┌─ INPUT DATA

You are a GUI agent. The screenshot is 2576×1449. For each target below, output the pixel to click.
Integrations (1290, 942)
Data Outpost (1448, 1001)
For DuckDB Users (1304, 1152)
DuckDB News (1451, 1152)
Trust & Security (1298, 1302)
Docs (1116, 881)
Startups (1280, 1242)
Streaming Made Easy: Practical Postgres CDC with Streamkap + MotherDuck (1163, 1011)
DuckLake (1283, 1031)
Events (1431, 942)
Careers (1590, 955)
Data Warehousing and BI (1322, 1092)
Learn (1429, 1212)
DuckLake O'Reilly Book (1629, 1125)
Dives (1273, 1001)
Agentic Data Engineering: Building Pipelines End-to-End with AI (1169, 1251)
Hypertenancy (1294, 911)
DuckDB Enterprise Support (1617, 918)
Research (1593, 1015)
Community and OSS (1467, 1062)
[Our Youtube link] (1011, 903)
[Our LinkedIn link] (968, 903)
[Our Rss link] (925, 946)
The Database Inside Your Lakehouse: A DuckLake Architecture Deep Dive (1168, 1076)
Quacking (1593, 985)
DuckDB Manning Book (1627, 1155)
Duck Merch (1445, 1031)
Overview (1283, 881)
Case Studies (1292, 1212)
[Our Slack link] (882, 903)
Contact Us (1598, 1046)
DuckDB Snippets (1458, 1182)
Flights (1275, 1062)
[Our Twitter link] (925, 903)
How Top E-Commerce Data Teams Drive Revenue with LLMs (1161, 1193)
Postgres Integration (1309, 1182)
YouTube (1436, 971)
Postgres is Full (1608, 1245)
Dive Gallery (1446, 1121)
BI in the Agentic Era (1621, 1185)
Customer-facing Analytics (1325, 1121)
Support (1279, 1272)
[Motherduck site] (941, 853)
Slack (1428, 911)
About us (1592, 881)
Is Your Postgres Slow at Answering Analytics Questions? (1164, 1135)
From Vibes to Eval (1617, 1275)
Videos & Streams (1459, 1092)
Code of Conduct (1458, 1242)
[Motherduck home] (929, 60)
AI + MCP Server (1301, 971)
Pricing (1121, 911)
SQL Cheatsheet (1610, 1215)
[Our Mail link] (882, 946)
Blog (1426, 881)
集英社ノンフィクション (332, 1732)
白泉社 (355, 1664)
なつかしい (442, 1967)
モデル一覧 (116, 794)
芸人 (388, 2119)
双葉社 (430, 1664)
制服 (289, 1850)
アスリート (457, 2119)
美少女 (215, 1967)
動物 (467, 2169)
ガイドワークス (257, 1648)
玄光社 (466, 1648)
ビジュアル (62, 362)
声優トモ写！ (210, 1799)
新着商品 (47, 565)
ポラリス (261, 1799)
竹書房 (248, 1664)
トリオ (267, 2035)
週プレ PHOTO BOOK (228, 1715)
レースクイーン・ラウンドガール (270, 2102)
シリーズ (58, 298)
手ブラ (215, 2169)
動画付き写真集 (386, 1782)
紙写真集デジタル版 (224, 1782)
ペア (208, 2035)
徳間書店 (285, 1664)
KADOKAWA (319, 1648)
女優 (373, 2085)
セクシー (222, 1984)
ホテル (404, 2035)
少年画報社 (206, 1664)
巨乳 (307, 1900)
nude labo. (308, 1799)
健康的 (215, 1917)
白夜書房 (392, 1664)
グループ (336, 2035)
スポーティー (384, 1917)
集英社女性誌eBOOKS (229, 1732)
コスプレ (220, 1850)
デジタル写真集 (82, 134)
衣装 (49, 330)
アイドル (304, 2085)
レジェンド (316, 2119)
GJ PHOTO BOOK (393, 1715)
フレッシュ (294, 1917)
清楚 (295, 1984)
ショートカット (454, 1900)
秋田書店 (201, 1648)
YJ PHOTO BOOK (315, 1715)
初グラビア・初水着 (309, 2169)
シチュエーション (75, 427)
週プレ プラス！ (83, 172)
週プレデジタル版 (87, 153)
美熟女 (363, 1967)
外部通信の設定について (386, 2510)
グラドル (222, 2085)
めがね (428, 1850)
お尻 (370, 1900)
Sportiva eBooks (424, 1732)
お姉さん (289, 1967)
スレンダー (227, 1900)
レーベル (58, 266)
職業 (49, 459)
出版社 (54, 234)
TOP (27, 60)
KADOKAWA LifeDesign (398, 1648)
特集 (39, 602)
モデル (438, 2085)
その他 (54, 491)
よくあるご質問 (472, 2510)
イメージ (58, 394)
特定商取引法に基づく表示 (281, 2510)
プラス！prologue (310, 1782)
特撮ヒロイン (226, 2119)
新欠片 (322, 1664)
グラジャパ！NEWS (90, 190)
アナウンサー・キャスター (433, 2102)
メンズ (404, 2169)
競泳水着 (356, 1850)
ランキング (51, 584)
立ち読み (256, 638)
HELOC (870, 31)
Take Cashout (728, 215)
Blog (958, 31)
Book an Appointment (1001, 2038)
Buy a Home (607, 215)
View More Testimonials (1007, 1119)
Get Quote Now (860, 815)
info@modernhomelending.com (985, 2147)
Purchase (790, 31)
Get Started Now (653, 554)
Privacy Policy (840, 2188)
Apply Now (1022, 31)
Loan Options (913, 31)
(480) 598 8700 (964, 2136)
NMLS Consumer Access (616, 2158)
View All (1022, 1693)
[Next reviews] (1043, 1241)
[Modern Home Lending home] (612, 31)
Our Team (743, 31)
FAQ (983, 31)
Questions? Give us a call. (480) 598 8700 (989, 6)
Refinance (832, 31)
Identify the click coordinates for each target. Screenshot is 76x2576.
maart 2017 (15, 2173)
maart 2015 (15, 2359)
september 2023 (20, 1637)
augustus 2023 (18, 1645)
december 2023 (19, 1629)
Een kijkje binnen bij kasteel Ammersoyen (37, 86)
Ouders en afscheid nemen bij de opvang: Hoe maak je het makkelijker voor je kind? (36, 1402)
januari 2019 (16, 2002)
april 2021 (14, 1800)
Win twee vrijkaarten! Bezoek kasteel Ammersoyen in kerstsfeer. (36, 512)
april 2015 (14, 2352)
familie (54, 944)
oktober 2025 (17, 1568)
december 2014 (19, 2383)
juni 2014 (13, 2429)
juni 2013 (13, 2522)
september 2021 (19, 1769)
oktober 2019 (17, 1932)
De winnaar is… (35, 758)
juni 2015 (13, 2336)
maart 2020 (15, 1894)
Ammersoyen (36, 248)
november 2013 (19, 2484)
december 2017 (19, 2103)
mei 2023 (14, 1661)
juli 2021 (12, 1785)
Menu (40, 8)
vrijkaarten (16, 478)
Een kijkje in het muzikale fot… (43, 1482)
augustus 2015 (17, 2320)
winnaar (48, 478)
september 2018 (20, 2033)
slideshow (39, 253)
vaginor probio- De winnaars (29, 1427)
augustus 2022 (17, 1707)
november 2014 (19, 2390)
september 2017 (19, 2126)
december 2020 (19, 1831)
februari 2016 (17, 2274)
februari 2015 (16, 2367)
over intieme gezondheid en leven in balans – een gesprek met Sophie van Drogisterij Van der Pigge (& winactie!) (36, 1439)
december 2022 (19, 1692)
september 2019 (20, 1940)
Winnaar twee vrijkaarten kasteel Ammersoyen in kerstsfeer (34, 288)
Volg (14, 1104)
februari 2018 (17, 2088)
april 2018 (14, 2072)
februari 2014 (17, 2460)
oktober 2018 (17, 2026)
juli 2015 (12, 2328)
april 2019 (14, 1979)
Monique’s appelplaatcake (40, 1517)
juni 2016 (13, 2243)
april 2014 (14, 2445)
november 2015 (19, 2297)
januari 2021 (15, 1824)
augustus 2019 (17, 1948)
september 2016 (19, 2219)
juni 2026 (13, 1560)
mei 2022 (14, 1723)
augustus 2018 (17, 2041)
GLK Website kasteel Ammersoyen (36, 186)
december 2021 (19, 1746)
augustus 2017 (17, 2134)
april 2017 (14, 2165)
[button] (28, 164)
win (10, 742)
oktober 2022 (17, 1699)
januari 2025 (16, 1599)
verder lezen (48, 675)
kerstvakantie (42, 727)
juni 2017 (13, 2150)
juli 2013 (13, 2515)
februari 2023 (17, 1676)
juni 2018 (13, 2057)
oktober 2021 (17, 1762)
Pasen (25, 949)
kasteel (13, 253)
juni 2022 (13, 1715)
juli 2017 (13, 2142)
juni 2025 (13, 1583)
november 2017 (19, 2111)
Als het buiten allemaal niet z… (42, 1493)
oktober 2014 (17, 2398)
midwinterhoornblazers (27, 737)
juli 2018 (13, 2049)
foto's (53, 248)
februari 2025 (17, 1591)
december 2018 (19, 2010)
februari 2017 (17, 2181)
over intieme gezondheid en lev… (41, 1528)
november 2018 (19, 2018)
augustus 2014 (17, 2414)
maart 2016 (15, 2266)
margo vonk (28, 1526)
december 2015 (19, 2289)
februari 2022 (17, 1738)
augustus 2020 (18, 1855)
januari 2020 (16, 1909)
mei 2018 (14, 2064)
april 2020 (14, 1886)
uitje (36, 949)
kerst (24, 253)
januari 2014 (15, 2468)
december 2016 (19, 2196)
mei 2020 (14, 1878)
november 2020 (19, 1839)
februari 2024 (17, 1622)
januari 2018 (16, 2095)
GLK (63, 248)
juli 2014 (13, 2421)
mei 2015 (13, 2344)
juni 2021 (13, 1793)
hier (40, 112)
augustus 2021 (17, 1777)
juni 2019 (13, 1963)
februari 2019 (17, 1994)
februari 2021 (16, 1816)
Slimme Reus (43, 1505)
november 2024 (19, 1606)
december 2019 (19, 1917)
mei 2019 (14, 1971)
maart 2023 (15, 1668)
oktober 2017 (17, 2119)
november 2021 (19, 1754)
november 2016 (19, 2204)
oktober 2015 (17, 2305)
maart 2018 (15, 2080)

└─

REQUIRED WORK:
Reproduce exactly the lines from the one with "kerst (24, 253)" through the end of the entries above, both ends included.

ANSWER:
kerst (24, 253)
januari 2014 (15, 2468)
december 2016 (19, 2196)
mei 2020 (14, 1878)
november 2020 (19, 1839)
februari 2024 (17, 1622)
januari 2018 (16, 2095)
GLK (63, 248)
juli 2014 (13, 2421)
mei 2015 (13, 2344)
juni 2021 (13, 1793)
hier (40, 112)
augustus 2021 (17, 1777)
juni 2019 (13, 1963)
februari 2019 (17, 1994)
februari 2021 (16, 1816)
Slimme Reus (43, 1505)
november 2024 (19, 1606)
december 2019 (19, 1917)
mei 2019 (14, 1971)
maart 2023 (15, 1668)
oktober 2017 (17, 2119)
november 2021 (19, 1754)
november 2016 (19, 2204)
oktober 2015 (17, 2305)
maart 2018 (15, 2080)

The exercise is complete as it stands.